Dataset records:
Start of Block
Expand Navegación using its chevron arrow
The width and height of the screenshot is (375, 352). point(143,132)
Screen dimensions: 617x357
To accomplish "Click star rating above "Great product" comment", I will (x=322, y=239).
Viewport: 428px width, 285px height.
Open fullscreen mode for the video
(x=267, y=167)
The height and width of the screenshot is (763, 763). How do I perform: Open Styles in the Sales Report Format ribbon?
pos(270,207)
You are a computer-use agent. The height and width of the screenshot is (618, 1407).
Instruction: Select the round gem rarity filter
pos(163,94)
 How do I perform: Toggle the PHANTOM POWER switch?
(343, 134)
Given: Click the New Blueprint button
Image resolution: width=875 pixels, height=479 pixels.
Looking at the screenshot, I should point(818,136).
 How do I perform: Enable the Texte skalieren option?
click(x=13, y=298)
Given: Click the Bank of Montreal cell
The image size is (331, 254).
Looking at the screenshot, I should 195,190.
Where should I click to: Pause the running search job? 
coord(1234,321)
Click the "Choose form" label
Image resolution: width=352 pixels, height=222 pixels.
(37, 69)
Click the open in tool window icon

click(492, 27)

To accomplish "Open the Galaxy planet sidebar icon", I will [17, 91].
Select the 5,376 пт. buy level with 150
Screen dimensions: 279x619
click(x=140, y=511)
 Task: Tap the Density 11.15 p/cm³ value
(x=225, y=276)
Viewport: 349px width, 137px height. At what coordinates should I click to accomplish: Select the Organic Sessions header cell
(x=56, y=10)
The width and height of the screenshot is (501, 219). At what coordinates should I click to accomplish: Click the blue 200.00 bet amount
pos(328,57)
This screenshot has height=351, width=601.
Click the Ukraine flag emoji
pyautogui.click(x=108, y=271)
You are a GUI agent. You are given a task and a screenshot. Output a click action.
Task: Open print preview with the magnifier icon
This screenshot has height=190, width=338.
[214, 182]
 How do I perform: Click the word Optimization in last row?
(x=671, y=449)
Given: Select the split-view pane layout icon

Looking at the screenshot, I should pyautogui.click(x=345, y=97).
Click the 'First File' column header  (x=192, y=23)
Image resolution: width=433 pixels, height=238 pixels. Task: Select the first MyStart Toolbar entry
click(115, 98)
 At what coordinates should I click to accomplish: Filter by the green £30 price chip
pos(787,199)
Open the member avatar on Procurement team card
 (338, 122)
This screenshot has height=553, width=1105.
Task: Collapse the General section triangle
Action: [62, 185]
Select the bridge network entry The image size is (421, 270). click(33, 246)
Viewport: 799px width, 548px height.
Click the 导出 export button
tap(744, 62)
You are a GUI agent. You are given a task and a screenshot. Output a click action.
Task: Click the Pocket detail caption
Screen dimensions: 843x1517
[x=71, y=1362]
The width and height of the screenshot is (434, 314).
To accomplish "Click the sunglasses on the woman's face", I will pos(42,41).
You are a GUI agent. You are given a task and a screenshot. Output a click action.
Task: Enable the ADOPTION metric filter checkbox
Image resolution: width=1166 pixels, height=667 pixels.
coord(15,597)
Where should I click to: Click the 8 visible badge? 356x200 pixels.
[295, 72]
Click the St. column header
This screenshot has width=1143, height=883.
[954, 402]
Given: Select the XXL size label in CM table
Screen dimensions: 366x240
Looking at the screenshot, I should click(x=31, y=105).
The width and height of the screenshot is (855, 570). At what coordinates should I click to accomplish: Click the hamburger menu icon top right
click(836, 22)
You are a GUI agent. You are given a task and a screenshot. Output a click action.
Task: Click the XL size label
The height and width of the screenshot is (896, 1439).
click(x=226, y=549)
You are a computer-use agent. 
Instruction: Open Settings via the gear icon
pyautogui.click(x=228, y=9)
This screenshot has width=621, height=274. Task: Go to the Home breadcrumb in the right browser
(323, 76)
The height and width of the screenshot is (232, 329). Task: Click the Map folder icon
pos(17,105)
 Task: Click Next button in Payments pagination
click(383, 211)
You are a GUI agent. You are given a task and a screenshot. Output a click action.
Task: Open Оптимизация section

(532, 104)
End of Block
Write out the records in full, exactly as they appear above.

● Output for this task:
Expand Navegación using its chevron arrow
The width and height of the screenshot is (375, 352). point(143,132)
Screen dimensions: 617x357
To accomplish "Click star rating above "Great product" comment", I will (x=322, y=239).
Viewport: 428px width, 285px height.
Open fullscreen mode for the video
(x=267, y=167)
The height and width of the screenshot is (763, 763). How do I perform: Open Styles in the Sales Report Format ribbon?
pos(270,207)
You are a computer-use agent. The height and width of the screenshot is (618, 1407).
Instruction: Select the round gem rarity filter
pos(163,94)
 How do I perform: Toggle the PHANTOM POWER switch?
(343, 134)
Given: Click the New Blueprint button
Image resolution: width=875 pixels, height=479 pixels.
Looking at the screenshot, I should point(818,136).
 How do I perform: Enable the Texte skalieren option?
click(x=13, y=298)
Given: Click the Bank of Montreal cell
The image size is (331, 254).
Looking at the screenshot, I should 195,190.
Where should I click to: Pause the running search job? 
coord(1234,321)
Click the "Choose form" label
Image resolution: width=352 pixels, height=222 pixels.
(37, 69)
Click the open in tool window icon

click(492, 27)

To accomplish "Open the Galaxy planet sidebar icon", I will [17, 91].
Select the 5,376 пт. buy level with 150
Screen dimensions: 279x619
click(x=140, y=511)
 Task: Tap the Density 11.15 p/cm³ value
(x=225, y=276)
Viewport: 349px width, 137px height. At what coordinates should I click to accomplish: Select the Organic Sessions header cell
(x=56, y=10)
The width and height of the screenshot is (501, 219). At what coordinates should I click to accomplish: Click the blue 200.00 bet amount
pos(328,57)
This screenshot has height=351, width=601.
Click the Ukraine flag emoji
pyautogui.click(x=108, y=271)
You are a GUI agent. You are given a task and a screenshot. Output a click action.
Task: Open print preview with the magnifier icon
This screenshot has height=190, width=338.
[214, 182]
 How do I perform: Click the word Optimization in last row?
(x=671, y=449)
Given: Select the split-view pane layout icon

Looking at the screenshot, I should pyautogui.click(x=345, y=97).
Click the 'First File' column header  (x=192, y=23)
Image resolution: width=433 pixels, height=238 pixels. Task: Select the first MyStart Toolbar entry
click(115, 98)
 At what coordinates should I click to accomplish: Filter by the green £30 price chip
pos(787,199)
Open the member avatar on Procurement team card
 (338, 122)
This screenshot has height=553, width=1105.
Task: Collapse the General section triangle
Action: [62, 185]
Select the bridge network entry The image size is (421, 270). click(33, 246)
Viewport: 799px width, 548px height.
Click the 导出 export button
tap(744, 62)
You are a GUI agent. You are given a task and a screenshot. Output a click action.
Task: Click the Pocket detail caption
Screen dimensions: 843x1517
[x=71, y=1362]
The width and height of the screenshot is (434, 314).
To accomplish "Click the sunglasses on the woman's face", I will pos(42,41).
You are a GUI agent. You are given a task and a screenshot. Output a click action.
Task: Enable the ADOPTION metric filter checkbox
Image resolution: width=1166 pixels, height=667 pixels.
coord(15,597)
Where should I click to: Click the 8 visible badge? 356x200 pixels.
[295, 72]
Click the St. column header
This screenshot has width=1143, height=883.
[954, 402]
Given: Select the XXL size label in CM table
Screen dimensions: 366x240
Looking at the screenshot, I should click(x=31, y=105).
The width and height of the screenshot is (855, 570). At what coordinates should I click to accomplish: Click the hamburger menu icon top right
click(836, 22)
You are a GUI agent. You are given a task and a screenshot. Output a click action.
Task: Click the XL size label
The height and width of the screenshot is (896, 1439).
click(x=226, y=549)
You are a computer-use agent. 
Instruction: Open Settings via the gear icon
pyautogui.click(x=228, y=9)
This screenshot has width=621, height=274. Task: Go to the Home breadcrumb in the right browser
(323, 76)
The height and width of the screenshot is (232, 329). Task: Click the Map folder icon
pos(17,105)
 Task: Click Next button in Payments pagination
click(383, 211)
You are a GUI agent. You are given a task and a screenshot. Output a click action.
Task: Open Оптимизация section

(532, 104)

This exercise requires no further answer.